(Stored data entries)
:::::

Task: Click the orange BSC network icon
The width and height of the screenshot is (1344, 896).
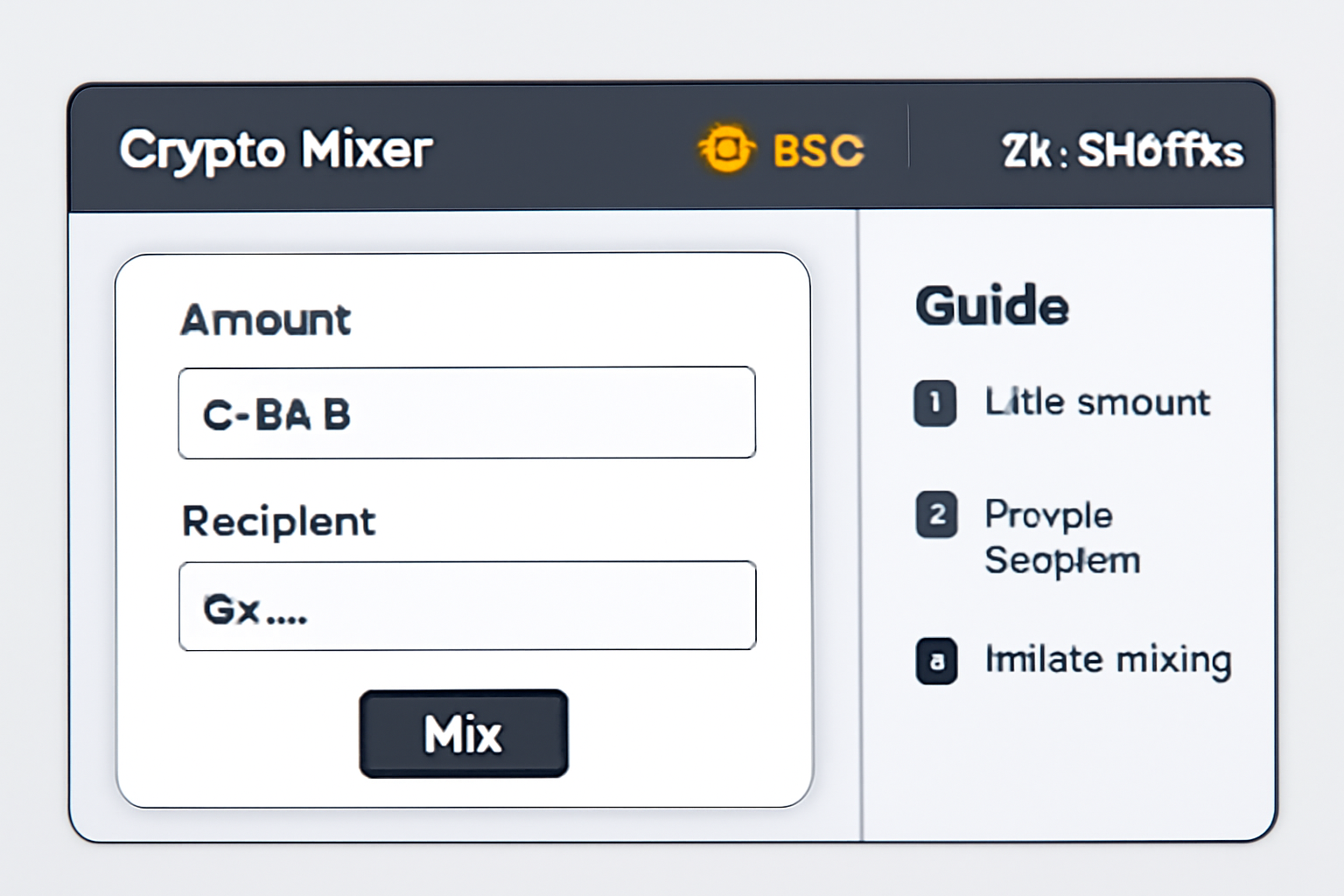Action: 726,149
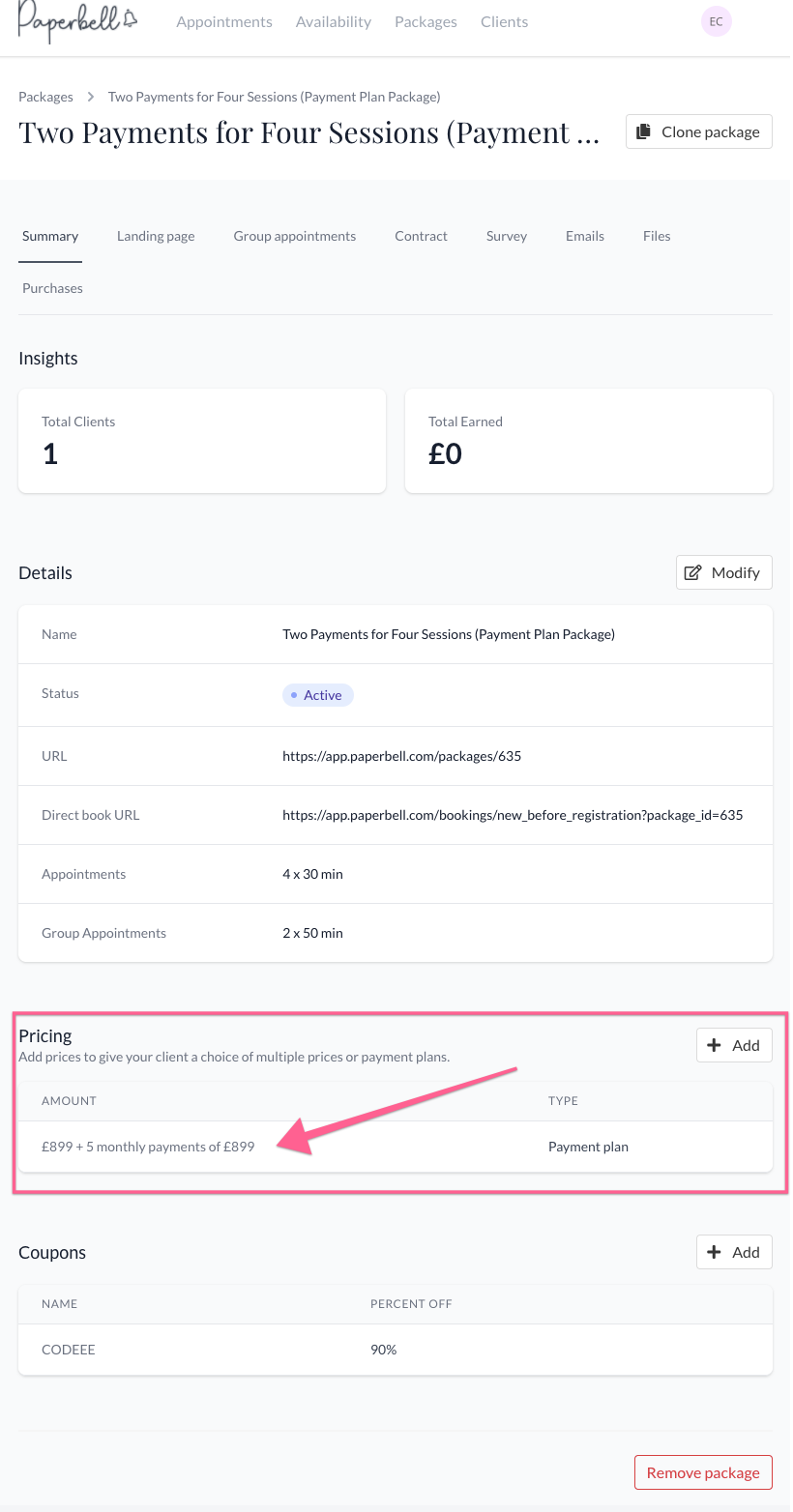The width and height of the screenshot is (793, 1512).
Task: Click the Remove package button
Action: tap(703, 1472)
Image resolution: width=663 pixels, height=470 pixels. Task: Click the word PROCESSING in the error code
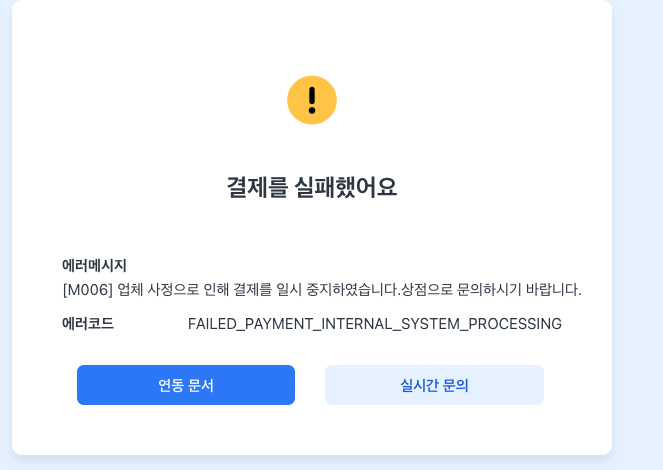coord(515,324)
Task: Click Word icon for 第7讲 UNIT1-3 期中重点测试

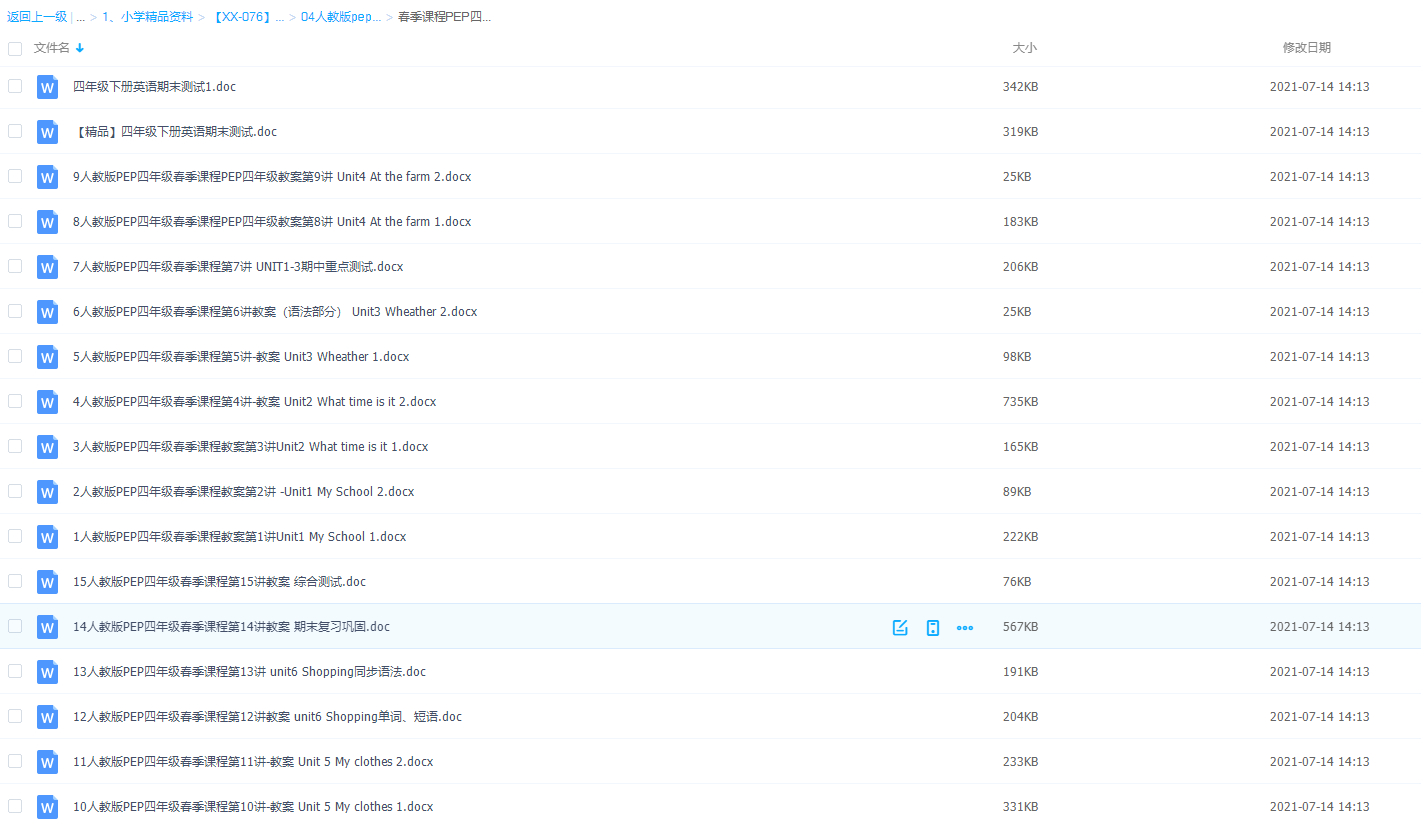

:::::

- _TRY IT_: What I need is every record written out exactly, minus the pictures.

- _ANSWER BOX_:
Task: Click the orange BSC network icon
The width and height of the screenshot is (1344, 896).
Action: 726,149
The width and height of the screenshot is (793, 1512).
Task: Click the Remove package button
Action: tap(703, 1472)
Image resolution: width=663 pixels, height=470 pixels. Task: Click the word PROCESSING in the error code
coord(515,324)
Task: Click Word icon for 第7讲 UNIT1-3 期中重点测试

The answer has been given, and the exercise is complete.